--- begin ---

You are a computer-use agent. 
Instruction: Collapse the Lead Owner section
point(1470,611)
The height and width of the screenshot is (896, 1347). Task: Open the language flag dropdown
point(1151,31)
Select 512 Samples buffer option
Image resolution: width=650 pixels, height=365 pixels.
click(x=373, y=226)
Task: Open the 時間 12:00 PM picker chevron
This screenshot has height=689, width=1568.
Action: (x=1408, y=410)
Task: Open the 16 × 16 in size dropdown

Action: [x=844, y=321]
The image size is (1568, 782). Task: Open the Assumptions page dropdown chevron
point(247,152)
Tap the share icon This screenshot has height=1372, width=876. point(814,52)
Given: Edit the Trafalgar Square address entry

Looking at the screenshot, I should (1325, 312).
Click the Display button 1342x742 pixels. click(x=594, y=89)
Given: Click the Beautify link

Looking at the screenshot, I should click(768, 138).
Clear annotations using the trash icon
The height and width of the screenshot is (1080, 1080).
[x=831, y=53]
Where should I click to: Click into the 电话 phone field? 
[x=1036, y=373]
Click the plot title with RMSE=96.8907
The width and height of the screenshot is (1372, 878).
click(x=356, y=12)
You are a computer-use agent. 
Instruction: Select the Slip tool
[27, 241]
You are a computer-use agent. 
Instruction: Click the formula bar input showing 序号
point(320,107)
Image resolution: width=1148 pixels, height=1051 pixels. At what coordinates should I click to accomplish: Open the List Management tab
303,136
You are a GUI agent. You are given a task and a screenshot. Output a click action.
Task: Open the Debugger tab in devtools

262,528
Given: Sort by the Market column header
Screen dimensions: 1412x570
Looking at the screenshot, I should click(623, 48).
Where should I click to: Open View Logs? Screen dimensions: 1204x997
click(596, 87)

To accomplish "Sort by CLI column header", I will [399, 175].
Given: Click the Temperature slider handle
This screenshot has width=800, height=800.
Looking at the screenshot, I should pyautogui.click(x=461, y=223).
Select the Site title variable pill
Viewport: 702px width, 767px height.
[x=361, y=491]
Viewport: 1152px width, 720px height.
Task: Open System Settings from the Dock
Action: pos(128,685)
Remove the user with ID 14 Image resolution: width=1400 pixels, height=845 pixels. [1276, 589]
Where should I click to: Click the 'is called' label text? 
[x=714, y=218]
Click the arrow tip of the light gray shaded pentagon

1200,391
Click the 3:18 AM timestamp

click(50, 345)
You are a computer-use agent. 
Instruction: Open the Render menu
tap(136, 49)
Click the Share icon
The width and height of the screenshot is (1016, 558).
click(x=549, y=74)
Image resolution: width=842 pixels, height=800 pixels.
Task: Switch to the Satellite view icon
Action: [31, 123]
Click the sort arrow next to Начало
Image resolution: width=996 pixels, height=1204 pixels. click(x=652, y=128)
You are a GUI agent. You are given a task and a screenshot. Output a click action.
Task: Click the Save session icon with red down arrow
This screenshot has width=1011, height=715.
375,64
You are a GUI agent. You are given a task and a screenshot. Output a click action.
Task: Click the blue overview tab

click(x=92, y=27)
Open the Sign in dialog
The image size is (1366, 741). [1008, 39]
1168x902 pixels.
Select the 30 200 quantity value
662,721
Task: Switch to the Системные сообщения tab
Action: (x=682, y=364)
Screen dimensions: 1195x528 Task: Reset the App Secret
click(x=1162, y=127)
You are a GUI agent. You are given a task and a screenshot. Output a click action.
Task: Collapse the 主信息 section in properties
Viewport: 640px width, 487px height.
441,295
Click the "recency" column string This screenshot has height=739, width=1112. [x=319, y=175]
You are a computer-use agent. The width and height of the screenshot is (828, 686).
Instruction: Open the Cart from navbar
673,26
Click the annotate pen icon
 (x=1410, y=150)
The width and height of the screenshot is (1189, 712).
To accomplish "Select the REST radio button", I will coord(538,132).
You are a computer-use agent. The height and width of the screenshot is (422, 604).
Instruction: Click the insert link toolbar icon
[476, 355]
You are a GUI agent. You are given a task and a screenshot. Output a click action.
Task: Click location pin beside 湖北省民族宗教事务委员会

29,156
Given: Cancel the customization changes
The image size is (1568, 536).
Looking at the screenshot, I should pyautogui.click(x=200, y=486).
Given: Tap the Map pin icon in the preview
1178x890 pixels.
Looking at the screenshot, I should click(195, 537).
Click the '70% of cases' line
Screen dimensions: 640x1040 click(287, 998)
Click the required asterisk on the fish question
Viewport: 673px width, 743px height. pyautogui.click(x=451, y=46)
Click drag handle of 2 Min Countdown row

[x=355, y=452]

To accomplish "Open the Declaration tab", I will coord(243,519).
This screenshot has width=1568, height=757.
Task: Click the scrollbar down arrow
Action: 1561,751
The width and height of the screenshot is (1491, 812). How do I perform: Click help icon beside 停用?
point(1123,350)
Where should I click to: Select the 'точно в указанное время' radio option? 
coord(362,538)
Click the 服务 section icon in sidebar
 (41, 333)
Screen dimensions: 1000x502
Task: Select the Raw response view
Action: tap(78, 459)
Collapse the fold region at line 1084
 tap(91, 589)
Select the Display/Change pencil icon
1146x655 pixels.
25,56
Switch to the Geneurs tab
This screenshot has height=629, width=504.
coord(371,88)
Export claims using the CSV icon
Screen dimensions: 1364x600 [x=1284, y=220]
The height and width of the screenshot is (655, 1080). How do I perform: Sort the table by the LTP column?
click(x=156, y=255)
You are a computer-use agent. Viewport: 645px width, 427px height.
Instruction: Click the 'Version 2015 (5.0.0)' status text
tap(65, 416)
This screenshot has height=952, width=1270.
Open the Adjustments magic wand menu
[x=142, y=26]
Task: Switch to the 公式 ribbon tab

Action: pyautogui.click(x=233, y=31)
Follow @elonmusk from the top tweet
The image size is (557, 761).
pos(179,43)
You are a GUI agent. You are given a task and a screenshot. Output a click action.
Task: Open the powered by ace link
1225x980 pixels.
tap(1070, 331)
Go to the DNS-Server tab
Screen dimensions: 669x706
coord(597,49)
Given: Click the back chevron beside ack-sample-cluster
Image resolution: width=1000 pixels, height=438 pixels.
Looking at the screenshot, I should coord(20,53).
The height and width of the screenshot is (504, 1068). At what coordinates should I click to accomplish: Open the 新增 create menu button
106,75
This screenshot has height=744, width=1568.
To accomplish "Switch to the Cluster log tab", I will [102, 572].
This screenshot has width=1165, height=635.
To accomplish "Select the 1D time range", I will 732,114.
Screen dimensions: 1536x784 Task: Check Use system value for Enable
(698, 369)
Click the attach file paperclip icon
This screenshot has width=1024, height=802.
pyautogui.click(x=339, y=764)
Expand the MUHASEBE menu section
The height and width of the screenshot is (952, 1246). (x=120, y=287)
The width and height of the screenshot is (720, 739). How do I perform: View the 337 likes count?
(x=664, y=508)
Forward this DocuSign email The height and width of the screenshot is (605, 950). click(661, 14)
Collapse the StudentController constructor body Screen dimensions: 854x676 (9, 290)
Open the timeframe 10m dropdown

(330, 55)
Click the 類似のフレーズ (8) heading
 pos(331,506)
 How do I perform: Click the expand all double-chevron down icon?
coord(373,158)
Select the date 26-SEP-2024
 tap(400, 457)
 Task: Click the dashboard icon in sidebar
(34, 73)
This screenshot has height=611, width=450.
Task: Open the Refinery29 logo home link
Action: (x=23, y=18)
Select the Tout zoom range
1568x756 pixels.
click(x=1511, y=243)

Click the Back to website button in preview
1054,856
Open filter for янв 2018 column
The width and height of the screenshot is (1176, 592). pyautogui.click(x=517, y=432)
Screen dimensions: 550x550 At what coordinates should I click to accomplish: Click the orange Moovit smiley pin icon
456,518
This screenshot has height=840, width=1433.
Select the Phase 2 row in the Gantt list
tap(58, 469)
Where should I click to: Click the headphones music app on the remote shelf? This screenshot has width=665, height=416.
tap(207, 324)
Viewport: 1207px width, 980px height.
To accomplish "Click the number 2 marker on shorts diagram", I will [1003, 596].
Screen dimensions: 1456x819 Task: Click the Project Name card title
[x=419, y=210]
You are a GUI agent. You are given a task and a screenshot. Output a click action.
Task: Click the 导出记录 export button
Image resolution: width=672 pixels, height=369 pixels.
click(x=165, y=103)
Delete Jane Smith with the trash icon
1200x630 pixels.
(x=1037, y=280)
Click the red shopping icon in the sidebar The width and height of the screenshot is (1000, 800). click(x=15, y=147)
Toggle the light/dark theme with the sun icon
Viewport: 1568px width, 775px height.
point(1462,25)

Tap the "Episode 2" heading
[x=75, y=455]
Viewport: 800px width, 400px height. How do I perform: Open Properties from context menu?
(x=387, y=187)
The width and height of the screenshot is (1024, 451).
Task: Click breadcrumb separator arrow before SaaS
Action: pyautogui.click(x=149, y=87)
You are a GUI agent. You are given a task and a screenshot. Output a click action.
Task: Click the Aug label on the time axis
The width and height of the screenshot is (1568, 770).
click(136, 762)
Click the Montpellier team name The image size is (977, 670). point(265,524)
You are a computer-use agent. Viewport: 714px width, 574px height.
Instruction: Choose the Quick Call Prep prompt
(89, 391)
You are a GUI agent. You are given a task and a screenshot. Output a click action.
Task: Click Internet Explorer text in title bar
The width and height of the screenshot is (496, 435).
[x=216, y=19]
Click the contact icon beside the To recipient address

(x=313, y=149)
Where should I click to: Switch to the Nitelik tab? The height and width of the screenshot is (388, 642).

--- end ---

Put everything from the line containing "How do I perform: Click the" down to the line containing "tap(400, 457)" into a JSON list of strings, one string per line, leaving out blank lines.

* SOLUTION TO THIS EXERCISE
[
  " How do I perform: Click the expand all double-chevron down icon?",
  "coord(373,158)",
  "Select the date 26-SEP-2024",
  " tap(400, 457)"
]